Derrière un ensemble d’apparence assez hétéroclite se dessine un subtil processus d’adaptation alliant, sous réserve des nombreuses précisions qui devront être apportées sur les conditions d’application des différentes mesures, la nécessité de consolider le système face à la fraude et le souci, si ce n’est d’alléger, au moins de ne pas aggraver les contraintes des entreprises en ce compris le coût d’adaptation induit par toute modification de la réglementation.
Le chemin tracé reste semé d’embûches
Il est vraisemblable que la Commission a tenu compte de l’acceptabilité par les Etats membres des choix qu’elle leur propose pour l’avenir. Pour autant, chacun des volets du plan devra recevoir un accord à l’unanimité pour que la cohérence d’ensemble en soit parfaitement préservée.

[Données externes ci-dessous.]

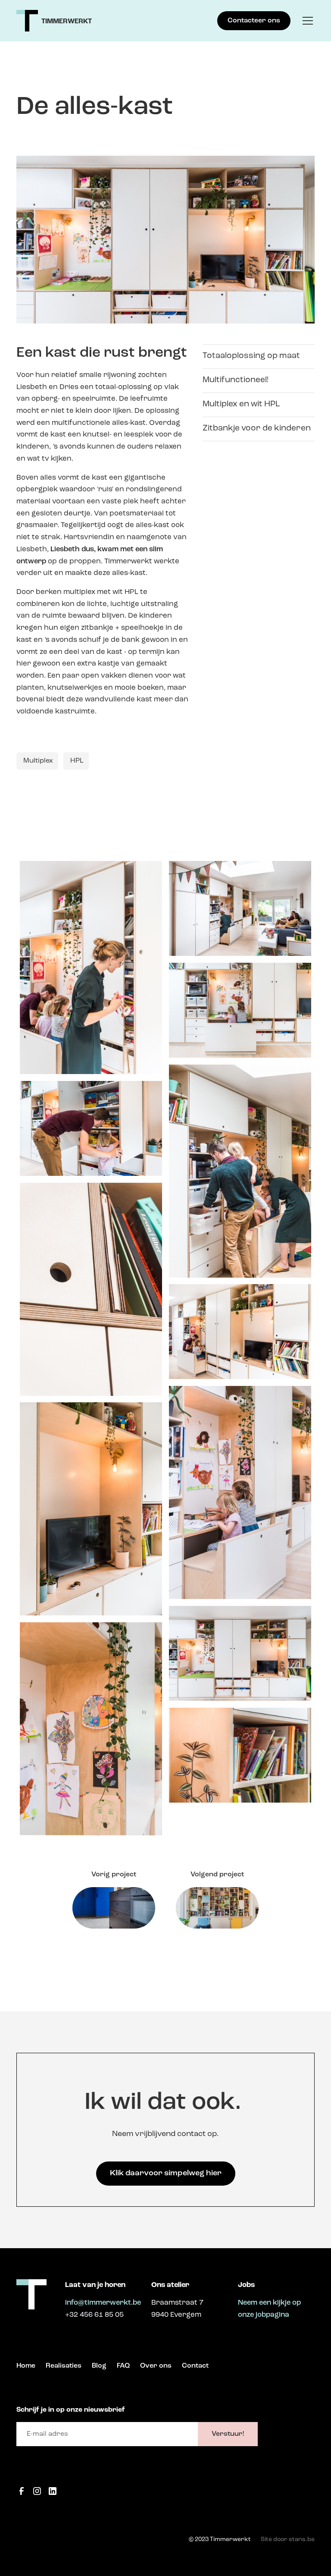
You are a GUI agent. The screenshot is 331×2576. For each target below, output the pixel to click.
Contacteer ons (254, 20)
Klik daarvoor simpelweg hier (166, 2173)
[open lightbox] (91, 967)
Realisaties (63, 2365)
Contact (195, 2365)
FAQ (123, 2365)
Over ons (156, 2365)
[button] (306, 20)
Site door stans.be (288, 2539)
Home (25, 2365)
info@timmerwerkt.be (103, 2302)
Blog (99, 2365)
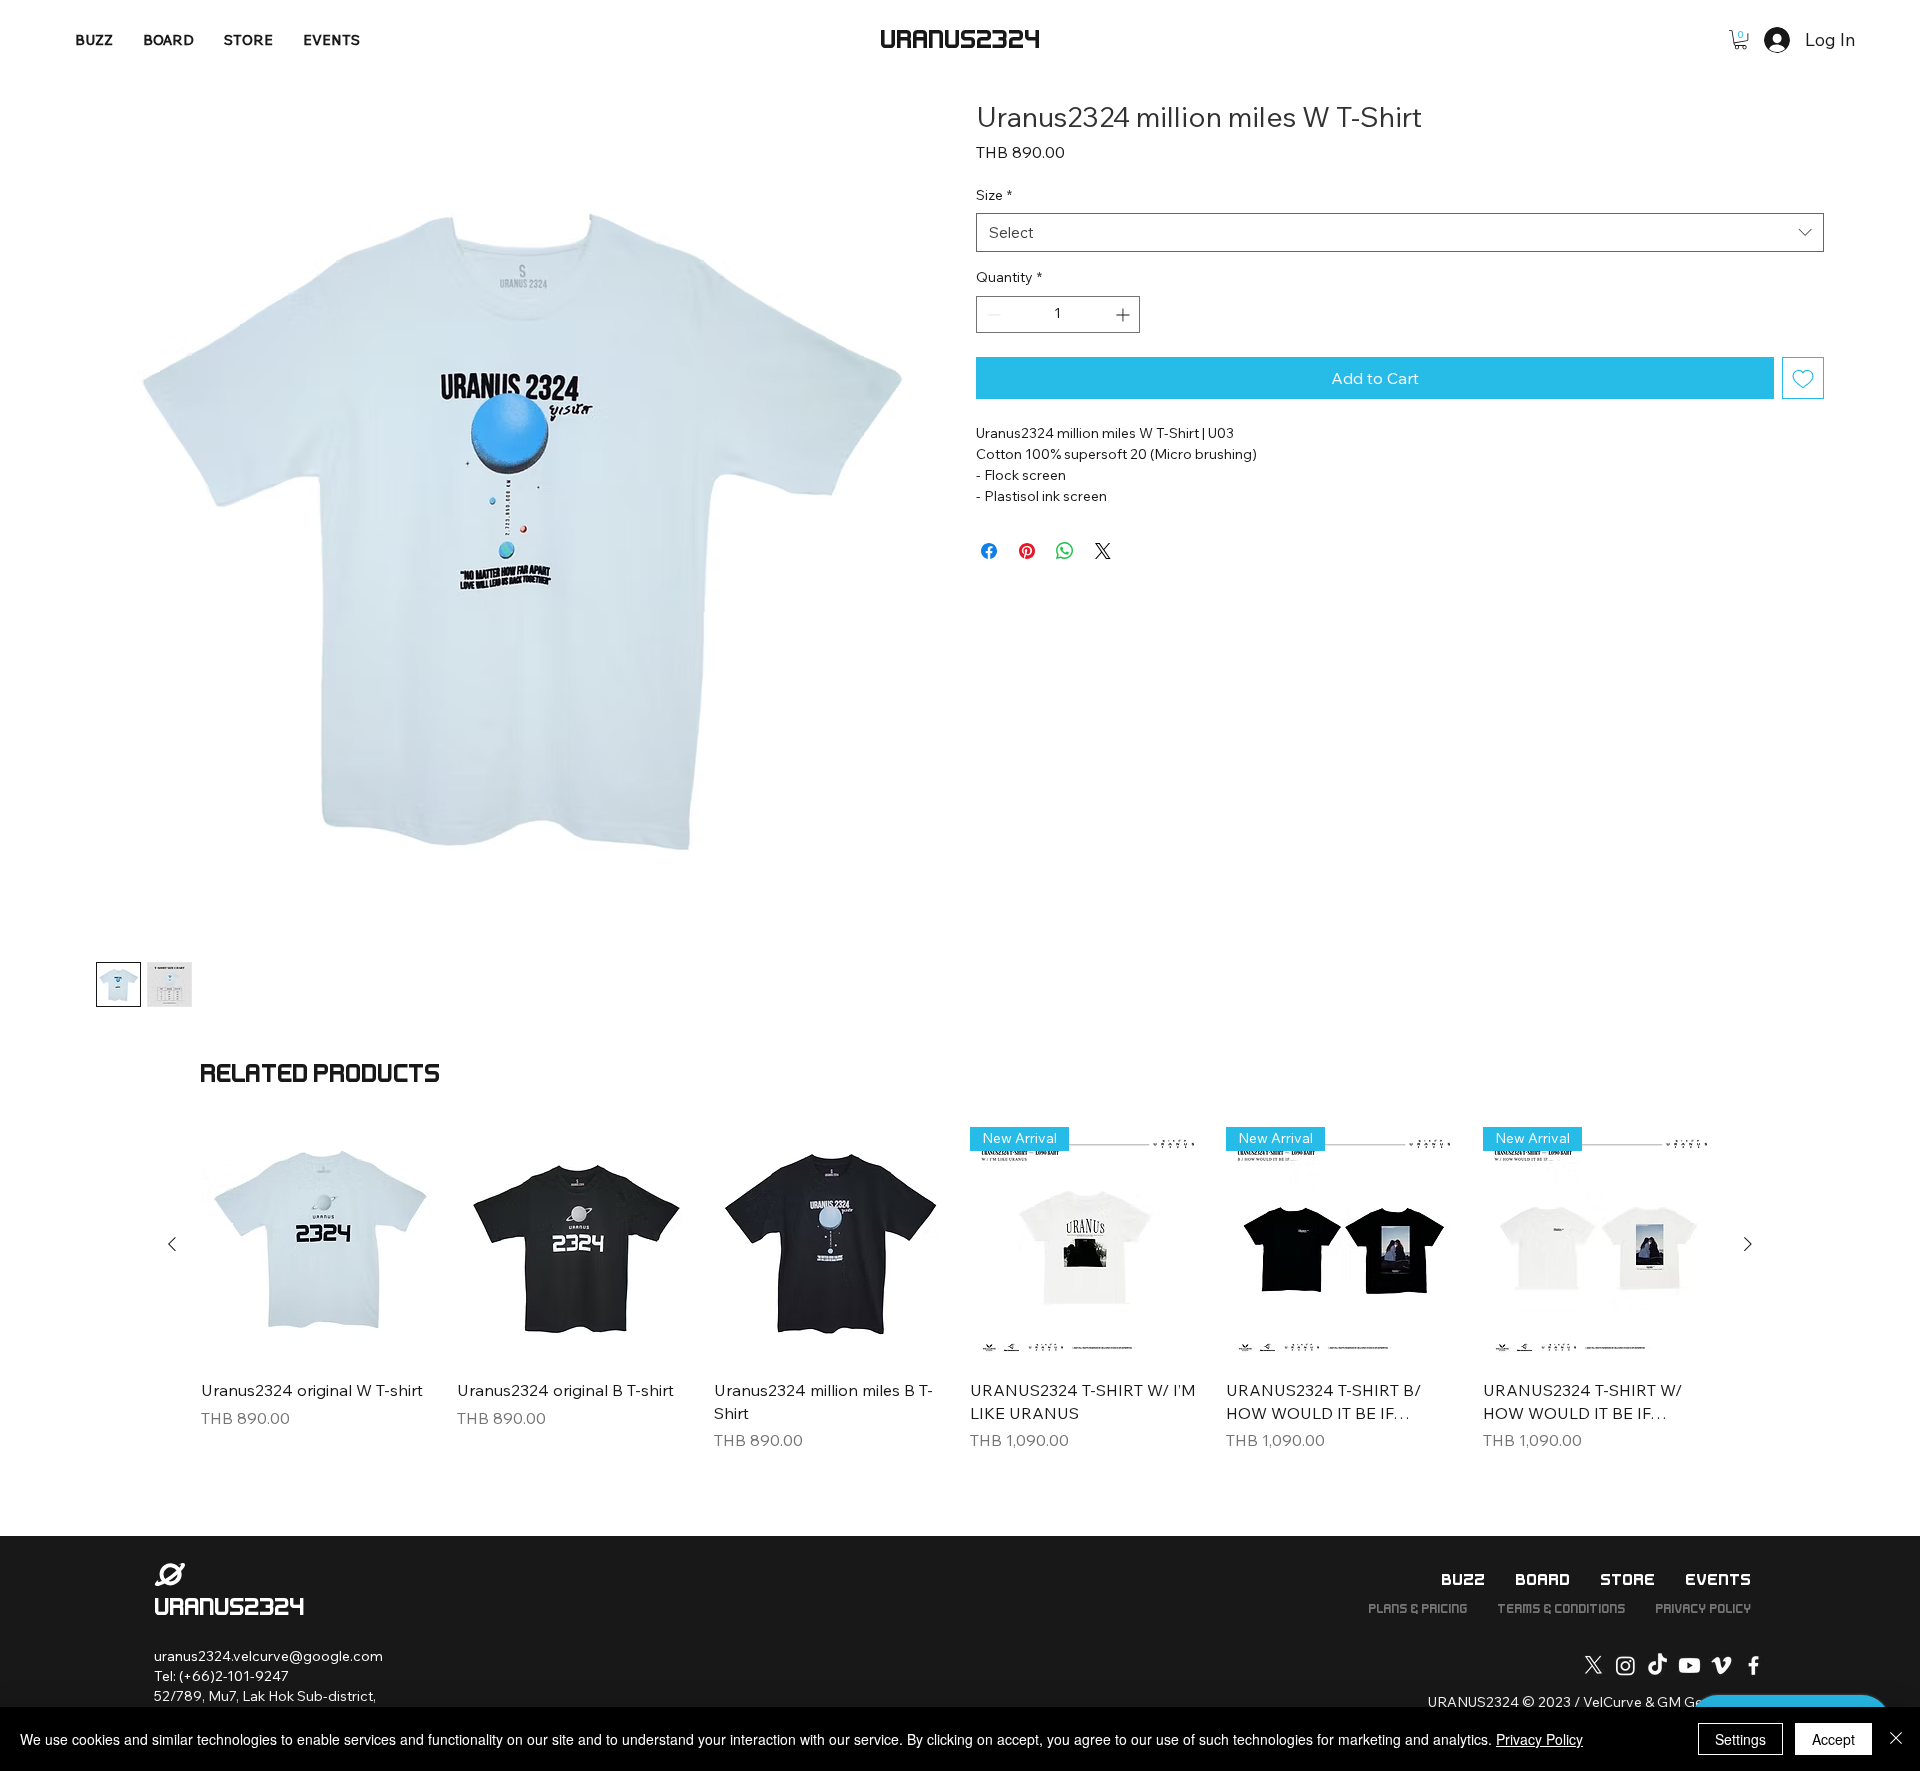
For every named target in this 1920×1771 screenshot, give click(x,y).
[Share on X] (1103, 551)
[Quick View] (319, 1245)
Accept (1833, 1739)
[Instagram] (1625, 1665)
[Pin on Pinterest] (1027, 551)
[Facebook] (1753, 1665)
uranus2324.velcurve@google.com (268, 1656)
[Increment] (1124, 314)
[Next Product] (1748, 1244)
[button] (1740, 39)
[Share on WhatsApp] (1065, 551)
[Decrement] (991, 314)
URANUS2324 (960, 40)
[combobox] (1400, 232)
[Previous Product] (172, 1244)
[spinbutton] (1058, 314)
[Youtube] (1689, 1665)
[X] (1593, 1665)
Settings (1740, 1739)
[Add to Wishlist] (1803, 378)
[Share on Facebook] (989, 551)
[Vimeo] (1721, 1665)
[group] (960, 1301)
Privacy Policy (1539, 1739)
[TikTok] (1657, 1665)
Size (994, 195)
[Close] (1896, 1739)
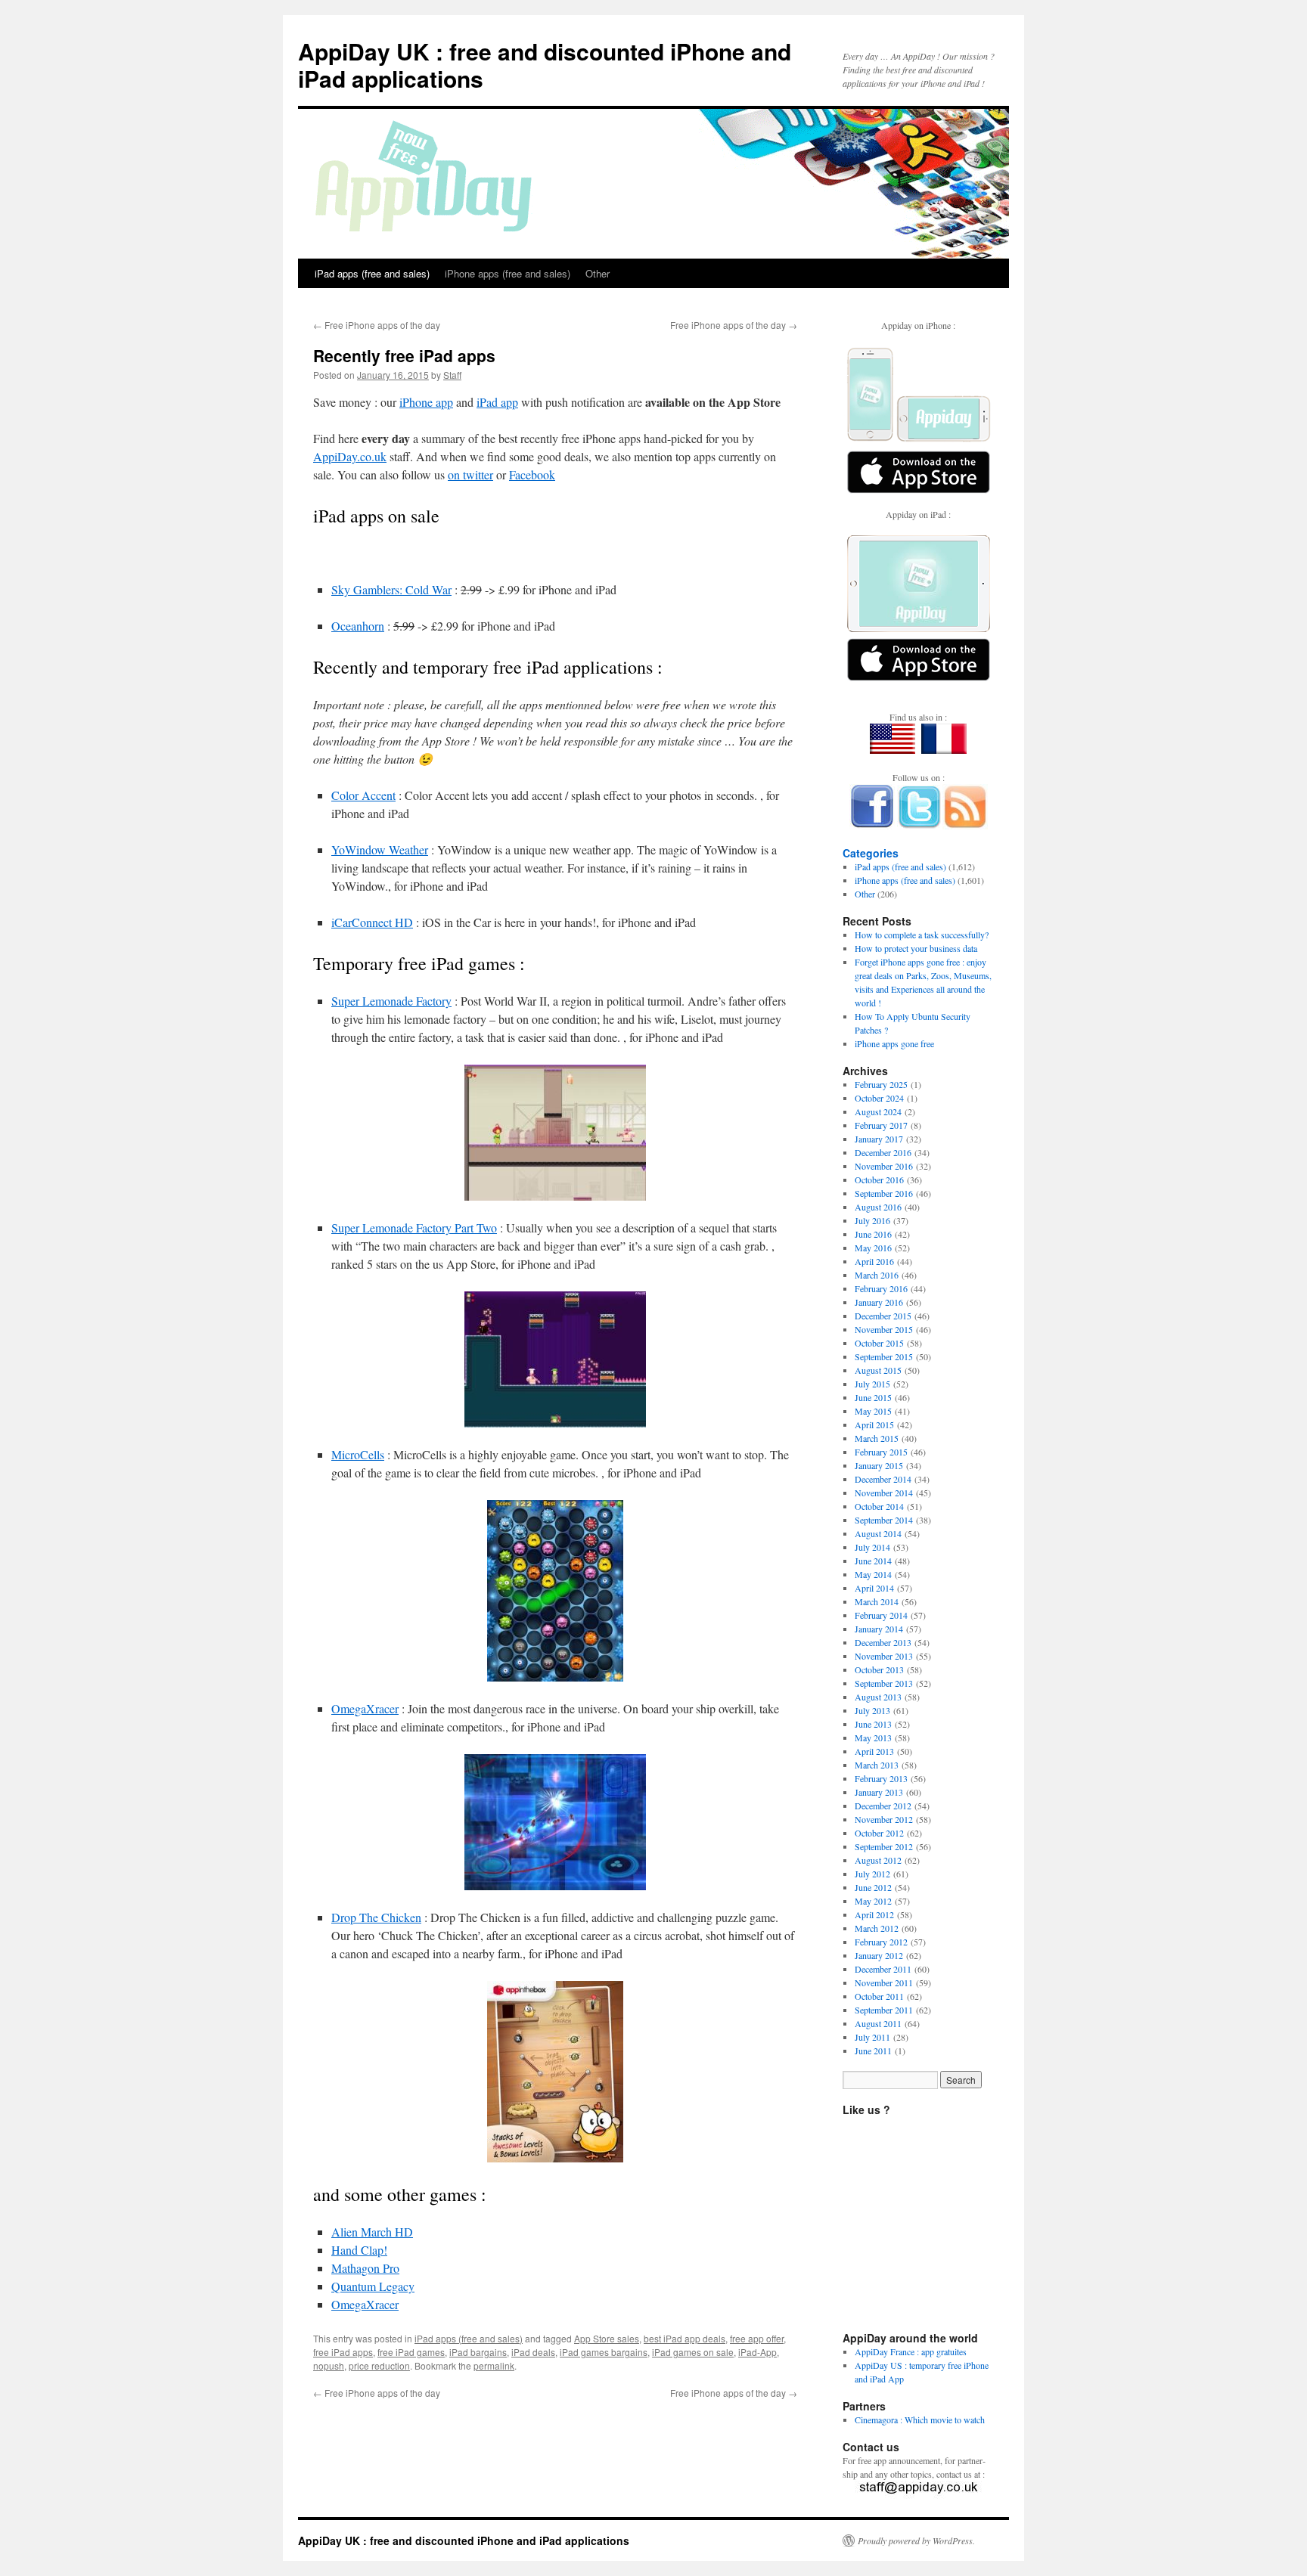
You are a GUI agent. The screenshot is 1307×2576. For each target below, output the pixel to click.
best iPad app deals (684, 2338)
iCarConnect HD (372, 922)
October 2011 (879, 1996)
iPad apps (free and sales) (372, 273)
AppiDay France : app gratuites (911, 2351)
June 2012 (873, 1887)
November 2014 (884, 1492)
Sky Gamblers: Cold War (391, 589)
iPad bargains (478, 2351)
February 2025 (881, 1084)
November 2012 (884, 1819)
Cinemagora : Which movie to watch (920, 2419)
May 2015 (873, 1411)
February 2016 (881, 1288)
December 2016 (883, 1152)
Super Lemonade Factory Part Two (414, 1227)
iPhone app (426, 402)
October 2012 (879, 1833)
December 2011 (883, 1969)
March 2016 (877, 1275)
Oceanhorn (357, 626)
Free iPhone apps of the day (376, 324)
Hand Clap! (359, 2250)
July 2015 (872, 1384)
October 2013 (879, 1669)
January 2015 (879, 1465)
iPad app (497, 402)
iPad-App (757, 2351)
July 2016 (872, 1220)
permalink (493, 2365)
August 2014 (878, 1533)
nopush (328, 2365)
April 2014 (874, 1588)
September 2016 (884, 1193)
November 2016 (884, 1166)
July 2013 (872, 1710)
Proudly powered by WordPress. (916, 2540)
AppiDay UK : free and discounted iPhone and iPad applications (544, 65)
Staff (452, 374)
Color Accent (363, 795)
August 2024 (878, 1111)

Sans compter que certaines des propositions, et non des moindres s’agissant en particulier des moyens d’une coopération renforcée et d’une concurrence loyale, supposent que soient conclus des accords dont la portée s’étend au-delà de l’UE.
Voici les grandes lignes de ce plan d’action.
1. La généralisation du principe d’imposition au lieu de destination
Il s’agit sans aucun doute du volet le plus symbolique dans l’histoire de de la TVA.
Il serait en effet mis fin au régime «provisoire» d’imposition des livraisons intracommunautaires de biens entre assujettis (B to B) instauré en 1993 et unanimement critiqué pour sa complexité (une transaction donne lieu à au moins deux opérations du point de vue de la TVA à savoir une livraison exonérée du côté du vendeur et une acquisition taxable chez l’acquéreur) mais surtout pour sa forte exposition à la fraude carrousel.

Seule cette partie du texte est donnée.